第十二条 参保人员在协议医疗机构住院发生的政策范围内医疗费用,按照下列规定执行:
(一)普通住院。普通住院设置起付线,起付线以下费用由个人自付,起付线以上、基金支付限额以内的费用,由城乡居民基本医疗保险基金和个人按比例分担。参保居民住院治疗执行按病种分组付费的,按照相关规定执行。
1.本地住院。参保居民在本市范围内一级医疗机构(含乡镇卫生院、社区卫生服务中心)、二级和县级医疗机构、三级医疗机构、省属三级医疗机构住院治疗的,起付线分别为200元、500元、700元、1000元,基金支付比例分别为90%、85%、80%、75%。参保人员不通过县域内最高级别医疗机构或医共体牵头医院转诊到三级及以下、省属三级医疗机构住院治疗的,起付线增加1倍,报销比例分别降低10、15个百分点。
下列情况实行起付线减免:
(1)参保学生、18周岁及以下居民住院起付线减半。
(2)恶性肿瘤放化疗(含靶向治疗)、脑瘫康复等需要分疗程间段多次住院的特殊疾病患者,在同一医疗机构住院的,一个参保年度内只设一次起付线。
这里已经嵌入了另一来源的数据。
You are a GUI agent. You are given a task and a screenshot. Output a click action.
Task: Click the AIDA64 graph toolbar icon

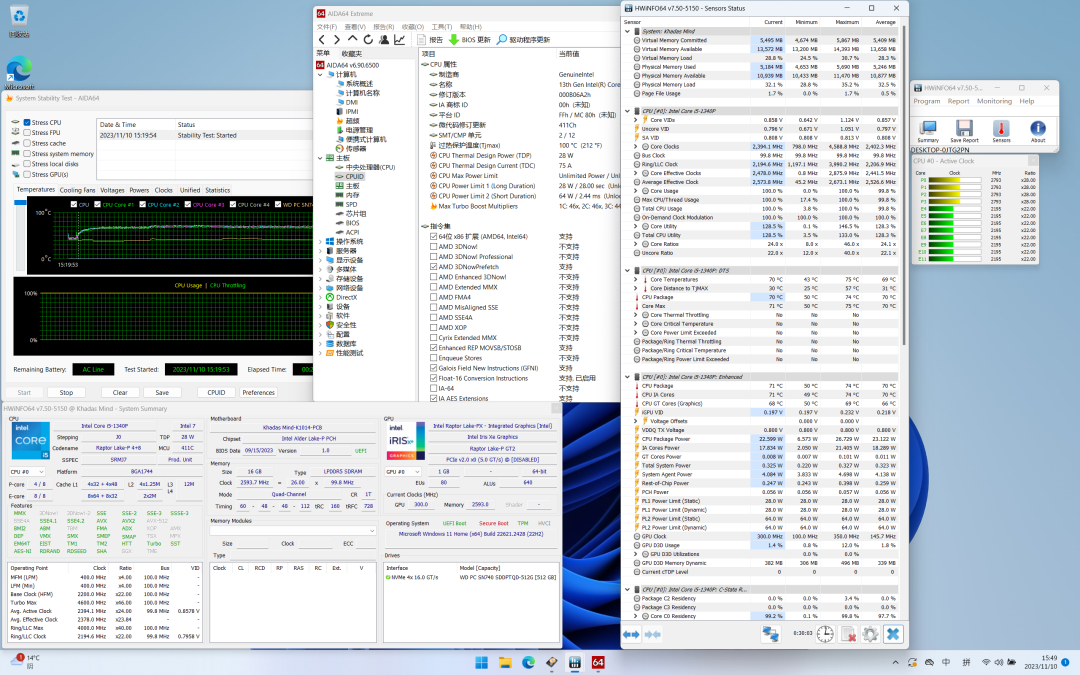click(400, 39)
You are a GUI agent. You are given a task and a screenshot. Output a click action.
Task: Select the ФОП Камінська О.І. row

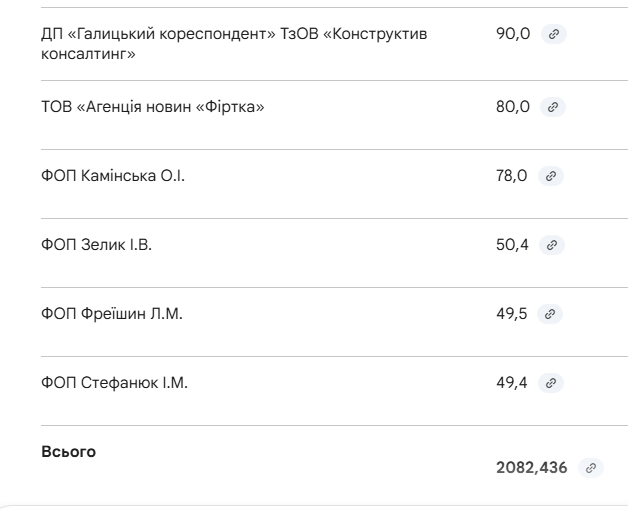[x=113, y=176]
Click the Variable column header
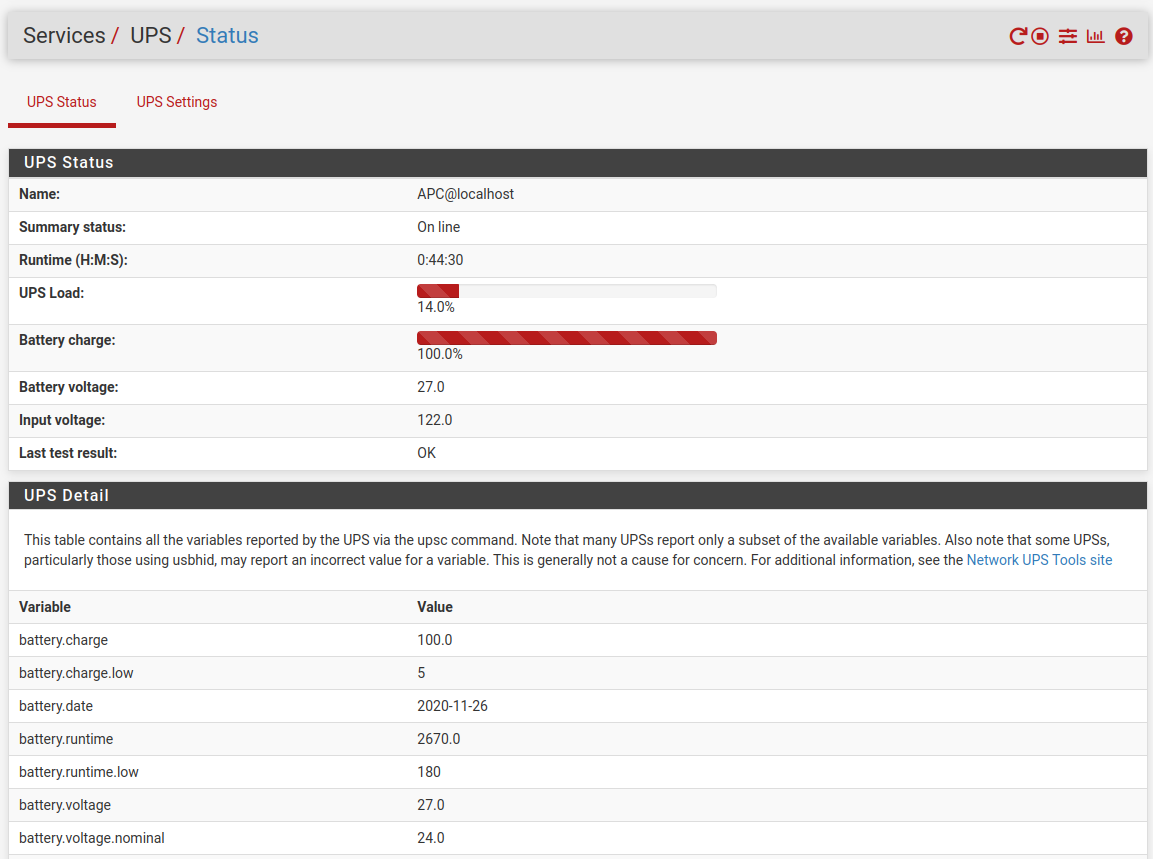Screen dimensions: 1153x859 click(x=45, y=607)
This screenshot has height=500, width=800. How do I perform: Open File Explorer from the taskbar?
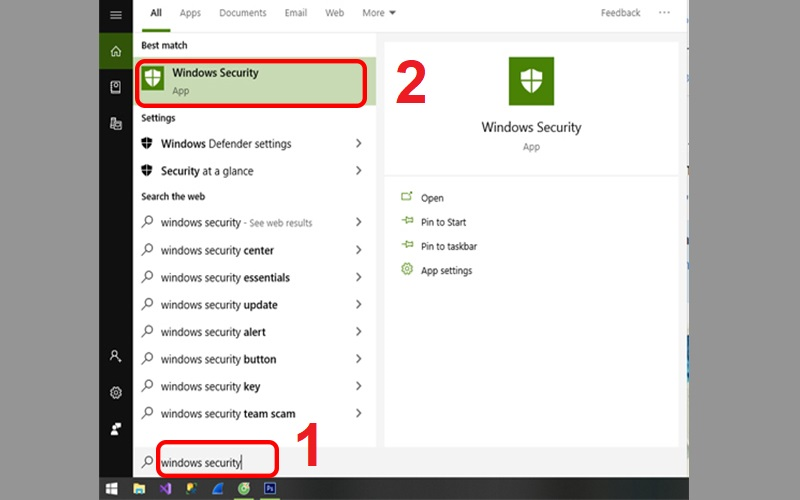pos(140,489)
(3)实行双向转诊的,免除上转首次及下转第二次住院起付线。
2.异地住院。办理转诊手续到市域外省内医疗机构住院治疗的,起付线增加1倍,基金支付比例降低5个百分点;到省外医疗机构住院治疗的,起付线按当次住院总费用20%计算(不足2000元的按照2000元计算,最高不超过1万元),基金支付比例60%。未办理转诊手续在市域外就医的,基金支付比例、保底报销比例分别再降10个百分点。